So hangin' at in-laws last night and they had SUGARED SPICY BACON pieces out as an appetizer. That may sound weird but holy cow were they good and I kept hovering around the bowl. I think I did rather well though on keeping my promise to myself to stop overeating, and trust me-the in-laws various homes are danger zones for me. *By that I mean his aunt or grandparents or parents, not that they own multiple homes or something.
Anyway, I got weird looks and even badgering to have wine or eat more food but I just politely declined and stuck to my guns. If dinner had not been put off until after 8 (also a hazard of eating with them) I don't think I would have eaten the bacon either or quite as much at dinner. Whatever, I stayed true to my way of life and resisted the numerous pressures and that is what is important to me.
I've spot checked in my head here and there and some days I think I may be eating pretty darn low cal-like too low cal but I am simply listening to my body and eating until satisfied and not full and if that is what it wants to do then I am going with it and not forcing it like a child at the dinner table. I know that pretty much each weekend and sometimes during the week we will go out to eat or have a social engagement and even if I am conservative with portions at those times, my cals are going to sky rocket and I think it will even out. I am not watching calories but I do have an eye on it in the background somewhat because I believe in good health through nutrition and I am not going to hurt myself, no matter what.

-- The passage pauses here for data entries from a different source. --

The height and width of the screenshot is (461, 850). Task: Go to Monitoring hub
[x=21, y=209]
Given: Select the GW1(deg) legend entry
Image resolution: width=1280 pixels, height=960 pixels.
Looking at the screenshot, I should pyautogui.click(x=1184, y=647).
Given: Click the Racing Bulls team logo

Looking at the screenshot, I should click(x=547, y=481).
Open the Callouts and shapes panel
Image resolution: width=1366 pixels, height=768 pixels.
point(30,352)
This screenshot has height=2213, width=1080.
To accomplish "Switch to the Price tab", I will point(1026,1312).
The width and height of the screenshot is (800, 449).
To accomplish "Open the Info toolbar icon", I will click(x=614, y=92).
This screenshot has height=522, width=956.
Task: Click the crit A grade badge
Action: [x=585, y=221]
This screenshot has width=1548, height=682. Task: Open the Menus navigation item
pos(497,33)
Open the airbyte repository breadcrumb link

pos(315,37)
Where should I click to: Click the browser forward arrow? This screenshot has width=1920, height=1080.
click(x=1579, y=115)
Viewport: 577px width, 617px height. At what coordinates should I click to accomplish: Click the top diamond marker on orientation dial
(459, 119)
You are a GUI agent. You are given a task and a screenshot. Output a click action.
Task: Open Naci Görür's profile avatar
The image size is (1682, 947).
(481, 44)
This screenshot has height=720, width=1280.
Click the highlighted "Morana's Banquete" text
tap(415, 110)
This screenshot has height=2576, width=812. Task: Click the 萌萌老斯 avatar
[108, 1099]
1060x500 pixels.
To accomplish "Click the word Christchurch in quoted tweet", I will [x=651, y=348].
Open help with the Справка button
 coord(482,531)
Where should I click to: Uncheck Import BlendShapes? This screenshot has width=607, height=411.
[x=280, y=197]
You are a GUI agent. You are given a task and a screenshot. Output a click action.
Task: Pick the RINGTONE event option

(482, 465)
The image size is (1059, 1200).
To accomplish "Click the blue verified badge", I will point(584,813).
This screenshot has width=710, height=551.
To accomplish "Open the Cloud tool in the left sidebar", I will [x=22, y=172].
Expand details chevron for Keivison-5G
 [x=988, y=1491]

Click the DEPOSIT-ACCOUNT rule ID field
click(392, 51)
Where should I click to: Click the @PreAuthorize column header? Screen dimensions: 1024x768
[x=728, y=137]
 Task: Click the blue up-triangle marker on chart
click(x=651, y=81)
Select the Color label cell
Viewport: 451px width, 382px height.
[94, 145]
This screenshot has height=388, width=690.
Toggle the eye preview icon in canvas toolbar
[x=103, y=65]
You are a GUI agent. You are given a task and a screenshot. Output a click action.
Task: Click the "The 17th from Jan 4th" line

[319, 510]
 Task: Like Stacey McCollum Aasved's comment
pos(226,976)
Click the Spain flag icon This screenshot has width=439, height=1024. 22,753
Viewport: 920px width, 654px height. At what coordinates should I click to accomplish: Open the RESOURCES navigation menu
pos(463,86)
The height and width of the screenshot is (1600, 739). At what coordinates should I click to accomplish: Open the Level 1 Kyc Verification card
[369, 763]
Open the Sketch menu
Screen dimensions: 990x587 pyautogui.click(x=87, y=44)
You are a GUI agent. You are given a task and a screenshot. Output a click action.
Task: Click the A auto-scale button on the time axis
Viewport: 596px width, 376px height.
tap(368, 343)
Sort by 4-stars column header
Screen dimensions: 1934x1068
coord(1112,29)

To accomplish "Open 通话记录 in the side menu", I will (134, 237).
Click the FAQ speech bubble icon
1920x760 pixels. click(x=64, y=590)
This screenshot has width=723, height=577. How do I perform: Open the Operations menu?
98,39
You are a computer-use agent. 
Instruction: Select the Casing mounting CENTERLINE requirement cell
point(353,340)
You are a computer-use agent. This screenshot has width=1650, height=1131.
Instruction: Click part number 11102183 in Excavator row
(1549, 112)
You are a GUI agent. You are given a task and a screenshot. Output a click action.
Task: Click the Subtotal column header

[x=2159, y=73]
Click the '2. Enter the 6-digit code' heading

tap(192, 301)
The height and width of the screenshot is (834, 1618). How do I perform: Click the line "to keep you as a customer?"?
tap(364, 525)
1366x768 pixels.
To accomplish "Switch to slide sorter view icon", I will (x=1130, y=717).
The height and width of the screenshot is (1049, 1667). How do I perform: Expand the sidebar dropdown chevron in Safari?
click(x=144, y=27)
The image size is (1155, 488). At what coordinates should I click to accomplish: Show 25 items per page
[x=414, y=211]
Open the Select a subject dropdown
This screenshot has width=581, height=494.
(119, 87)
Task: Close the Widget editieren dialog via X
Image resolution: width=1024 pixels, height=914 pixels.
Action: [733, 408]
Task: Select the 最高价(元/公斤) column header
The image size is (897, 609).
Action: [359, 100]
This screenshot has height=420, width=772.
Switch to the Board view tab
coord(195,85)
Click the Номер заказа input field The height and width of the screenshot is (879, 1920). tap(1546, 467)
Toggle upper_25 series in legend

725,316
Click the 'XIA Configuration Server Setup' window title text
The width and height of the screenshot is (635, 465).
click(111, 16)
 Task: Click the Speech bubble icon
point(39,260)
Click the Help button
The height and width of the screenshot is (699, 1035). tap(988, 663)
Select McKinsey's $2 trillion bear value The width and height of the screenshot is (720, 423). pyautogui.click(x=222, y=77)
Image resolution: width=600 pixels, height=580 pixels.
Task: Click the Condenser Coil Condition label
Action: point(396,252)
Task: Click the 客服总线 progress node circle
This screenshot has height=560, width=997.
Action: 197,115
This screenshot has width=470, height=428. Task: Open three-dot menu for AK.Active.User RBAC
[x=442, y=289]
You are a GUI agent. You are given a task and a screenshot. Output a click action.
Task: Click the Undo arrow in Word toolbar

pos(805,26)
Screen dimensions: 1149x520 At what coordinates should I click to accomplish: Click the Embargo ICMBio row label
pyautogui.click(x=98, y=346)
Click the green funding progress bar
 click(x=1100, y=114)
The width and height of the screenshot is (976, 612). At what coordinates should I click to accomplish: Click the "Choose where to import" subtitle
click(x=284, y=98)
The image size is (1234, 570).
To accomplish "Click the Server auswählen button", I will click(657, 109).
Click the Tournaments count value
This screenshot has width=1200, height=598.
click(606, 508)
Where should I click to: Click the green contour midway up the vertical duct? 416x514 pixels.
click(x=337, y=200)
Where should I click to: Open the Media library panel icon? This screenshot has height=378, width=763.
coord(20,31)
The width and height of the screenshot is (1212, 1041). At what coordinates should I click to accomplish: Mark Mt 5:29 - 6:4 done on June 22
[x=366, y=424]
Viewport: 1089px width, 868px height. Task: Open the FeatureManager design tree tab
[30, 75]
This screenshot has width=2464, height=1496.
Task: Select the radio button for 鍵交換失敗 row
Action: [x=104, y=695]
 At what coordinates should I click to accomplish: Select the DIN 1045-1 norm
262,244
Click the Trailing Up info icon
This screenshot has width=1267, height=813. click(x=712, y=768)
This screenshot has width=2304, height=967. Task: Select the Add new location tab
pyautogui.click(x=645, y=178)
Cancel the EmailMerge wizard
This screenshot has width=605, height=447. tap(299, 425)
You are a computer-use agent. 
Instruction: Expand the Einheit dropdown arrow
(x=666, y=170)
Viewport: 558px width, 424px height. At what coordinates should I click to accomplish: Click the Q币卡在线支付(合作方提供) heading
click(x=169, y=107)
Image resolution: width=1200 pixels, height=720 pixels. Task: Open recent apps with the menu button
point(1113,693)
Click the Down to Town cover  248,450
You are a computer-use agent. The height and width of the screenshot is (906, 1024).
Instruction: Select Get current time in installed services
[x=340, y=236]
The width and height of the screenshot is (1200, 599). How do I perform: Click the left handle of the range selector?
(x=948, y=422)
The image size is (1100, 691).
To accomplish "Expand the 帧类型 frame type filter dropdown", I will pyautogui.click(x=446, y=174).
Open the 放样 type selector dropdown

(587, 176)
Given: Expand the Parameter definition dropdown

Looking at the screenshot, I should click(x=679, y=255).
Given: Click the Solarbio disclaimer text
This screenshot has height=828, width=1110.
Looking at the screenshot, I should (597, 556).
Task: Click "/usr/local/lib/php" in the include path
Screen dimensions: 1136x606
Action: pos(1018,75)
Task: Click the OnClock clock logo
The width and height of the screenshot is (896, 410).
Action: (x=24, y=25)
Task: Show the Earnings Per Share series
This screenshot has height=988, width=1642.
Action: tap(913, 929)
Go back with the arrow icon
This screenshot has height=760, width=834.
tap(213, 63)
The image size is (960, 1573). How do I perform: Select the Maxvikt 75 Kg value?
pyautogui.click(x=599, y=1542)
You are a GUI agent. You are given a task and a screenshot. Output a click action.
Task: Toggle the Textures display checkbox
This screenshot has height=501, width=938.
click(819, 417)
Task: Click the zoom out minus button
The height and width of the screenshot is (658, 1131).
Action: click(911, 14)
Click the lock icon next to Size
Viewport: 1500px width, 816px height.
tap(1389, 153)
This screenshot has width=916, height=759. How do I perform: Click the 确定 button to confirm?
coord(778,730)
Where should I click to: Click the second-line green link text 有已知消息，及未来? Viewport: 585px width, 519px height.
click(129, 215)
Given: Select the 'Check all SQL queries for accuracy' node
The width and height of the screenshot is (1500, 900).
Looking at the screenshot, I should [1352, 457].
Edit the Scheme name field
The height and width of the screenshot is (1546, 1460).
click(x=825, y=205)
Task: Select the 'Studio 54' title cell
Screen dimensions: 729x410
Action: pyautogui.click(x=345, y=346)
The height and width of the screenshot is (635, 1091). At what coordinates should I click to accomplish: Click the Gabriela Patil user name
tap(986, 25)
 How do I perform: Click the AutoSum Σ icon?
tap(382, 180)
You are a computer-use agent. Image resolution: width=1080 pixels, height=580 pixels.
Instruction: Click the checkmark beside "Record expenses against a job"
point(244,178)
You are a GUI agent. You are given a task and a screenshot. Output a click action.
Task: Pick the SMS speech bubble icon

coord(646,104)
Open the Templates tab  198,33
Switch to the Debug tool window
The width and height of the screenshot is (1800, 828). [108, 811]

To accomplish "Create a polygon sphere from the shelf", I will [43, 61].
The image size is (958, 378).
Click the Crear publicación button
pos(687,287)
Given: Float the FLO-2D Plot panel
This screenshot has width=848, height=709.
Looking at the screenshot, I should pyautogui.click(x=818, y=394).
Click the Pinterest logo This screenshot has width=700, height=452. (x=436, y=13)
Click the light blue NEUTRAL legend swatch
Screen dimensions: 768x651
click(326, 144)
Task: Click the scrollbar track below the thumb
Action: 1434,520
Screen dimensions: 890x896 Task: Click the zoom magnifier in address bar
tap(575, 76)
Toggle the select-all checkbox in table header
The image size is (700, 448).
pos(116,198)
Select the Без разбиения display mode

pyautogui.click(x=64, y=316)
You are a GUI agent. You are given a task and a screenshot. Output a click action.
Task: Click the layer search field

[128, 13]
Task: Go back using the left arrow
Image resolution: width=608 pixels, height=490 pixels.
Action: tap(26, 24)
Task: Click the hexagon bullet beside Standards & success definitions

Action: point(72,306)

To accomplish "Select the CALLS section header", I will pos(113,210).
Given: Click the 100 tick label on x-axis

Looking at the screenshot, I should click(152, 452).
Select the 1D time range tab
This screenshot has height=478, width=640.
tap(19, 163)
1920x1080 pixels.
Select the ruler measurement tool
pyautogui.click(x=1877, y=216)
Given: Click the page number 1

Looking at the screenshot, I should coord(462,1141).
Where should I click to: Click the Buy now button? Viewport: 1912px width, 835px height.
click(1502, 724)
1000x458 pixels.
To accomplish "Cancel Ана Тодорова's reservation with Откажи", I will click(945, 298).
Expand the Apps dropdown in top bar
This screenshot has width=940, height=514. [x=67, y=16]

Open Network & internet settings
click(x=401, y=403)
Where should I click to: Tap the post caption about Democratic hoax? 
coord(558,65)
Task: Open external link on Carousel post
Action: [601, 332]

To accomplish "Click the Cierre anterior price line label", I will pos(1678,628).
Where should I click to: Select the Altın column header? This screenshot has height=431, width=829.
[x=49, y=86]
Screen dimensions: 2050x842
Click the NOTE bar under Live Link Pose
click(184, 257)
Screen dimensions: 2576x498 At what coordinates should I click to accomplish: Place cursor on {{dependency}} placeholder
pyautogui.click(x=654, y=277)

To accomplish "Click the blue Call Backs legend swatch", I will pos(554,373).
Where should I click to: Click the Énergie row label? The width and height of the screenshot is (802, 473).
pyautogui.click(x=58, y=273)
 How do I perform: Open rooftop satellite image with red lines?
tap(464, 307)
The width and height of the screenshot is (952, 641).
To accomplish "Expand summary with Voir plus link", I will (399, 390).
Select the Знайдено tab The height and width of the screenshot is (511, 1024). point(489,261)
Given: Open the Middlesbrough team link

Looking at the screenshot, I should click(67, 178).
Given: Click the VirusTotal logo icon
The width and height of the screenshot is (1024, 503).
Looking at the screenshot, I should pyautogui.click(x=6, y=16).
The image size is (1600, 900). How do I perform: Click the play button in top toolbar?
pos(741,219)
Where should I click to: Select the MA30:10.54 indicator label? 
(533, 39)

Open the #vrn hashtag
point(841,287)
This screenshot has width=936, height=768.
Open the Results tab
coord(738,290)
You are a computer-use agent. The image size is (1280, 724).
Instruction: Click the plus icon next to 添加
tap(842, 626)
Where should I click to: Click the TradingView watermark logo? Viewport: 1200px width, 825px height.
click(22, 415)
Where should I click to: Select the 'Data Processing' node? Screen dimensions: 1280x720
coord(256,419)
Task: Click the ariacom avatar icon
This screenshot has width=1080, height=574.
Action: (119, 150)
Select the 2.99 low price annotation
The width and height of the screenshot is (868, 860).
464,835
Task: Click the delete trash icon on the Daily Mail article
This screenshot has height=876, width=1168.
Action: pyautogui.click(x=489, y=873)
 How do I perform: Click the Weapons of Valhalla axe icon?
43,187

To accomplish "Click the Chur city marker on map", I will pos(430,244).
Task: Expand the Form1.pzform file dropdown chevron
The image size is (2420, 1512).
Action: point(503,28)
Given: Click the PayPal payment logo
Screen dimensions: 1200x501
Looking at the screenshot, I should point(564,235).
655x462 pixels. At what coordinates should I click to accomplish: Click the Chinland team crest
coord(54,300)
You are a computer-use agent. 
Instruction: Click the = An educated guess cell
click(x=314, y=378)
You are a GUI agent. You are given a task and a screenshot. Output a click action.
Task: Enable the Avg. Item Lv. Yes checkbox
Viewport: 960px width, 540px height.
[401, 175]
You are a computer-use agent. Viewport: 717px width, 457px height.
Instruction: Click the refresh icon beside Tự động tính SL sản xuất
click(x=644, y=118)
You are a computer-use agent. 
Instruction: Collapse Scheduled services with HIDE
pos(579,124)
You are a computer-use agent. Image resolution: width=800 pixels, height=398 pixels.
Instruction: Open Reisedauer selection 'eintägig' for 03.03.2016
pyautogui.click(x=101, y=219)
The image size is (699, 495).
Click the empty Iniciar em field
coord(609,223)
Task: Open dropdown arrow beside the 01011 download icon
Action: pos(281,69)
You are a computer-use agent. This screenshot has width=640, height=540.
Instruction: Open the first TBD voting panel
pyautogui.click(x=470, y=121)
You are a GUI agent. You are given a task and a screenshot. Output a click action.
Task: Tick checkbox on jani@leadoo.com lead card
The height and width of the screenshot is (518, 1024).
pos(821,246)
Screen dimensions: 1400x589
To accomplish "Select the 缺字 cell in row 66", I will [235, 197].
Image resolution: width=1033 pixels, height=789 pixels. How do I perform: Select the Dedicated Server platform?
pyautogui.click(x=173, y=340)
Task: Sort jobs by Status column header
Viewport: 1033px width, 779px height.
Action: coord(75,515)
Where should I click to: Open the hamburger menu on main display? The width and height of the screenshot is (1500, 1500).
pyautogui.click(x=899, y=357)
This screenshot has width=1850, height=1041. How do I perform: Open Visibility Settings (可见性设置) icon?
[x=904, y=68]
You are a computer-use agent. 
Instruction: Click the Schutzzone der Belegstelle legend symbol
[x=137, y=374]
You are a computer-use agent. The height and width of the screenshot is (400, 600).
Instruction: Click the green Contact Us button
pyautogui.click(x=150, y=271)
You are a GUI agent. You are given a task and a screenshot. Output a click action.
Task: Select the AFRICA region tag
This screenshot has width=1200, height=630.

Weight training has made such a huge impact on my body and maybe I should clarify that: weight training the way I do it now as opposed to lifting three times a week and doing split workouts with 3 sets of each exercise. I do no more than two sets at most now but I use the heaviest weight possible to complete a set with good form. Last night I was asked to bring fairly heavy wooden folded chairs down from the third floor of Husband's aunt's house and I carried two down at a time without even feeling like it was work. Now that is muscles being put to practical use! His aunt would rush to the bottom of the stairs and exclaim, "Erin let me help!" She seemed to be afraid I would hurt myself, maybe no one has noticed my rippling biceps. I CRACK MYSELF UP!
Since stopping overeating my weight has stabilized but I can see definition coming out so I must be dropping body fat though the conventional wisdom of measurements and scale weight etc have gone all wonky. I tried to hit the big sale at Ann Taylor Loft yesterday but the 8s were too big and I thought 6's would be too tight, maybe I should have tried anyway but I was chicken. Just wearing an 8 has been very hard for me to accept as reality, I hold my breath every time I try a pair on, not to suck in my stomach but because I think the dream will be shattered. Maybe I'll believe the 8s when I am wearing 6's.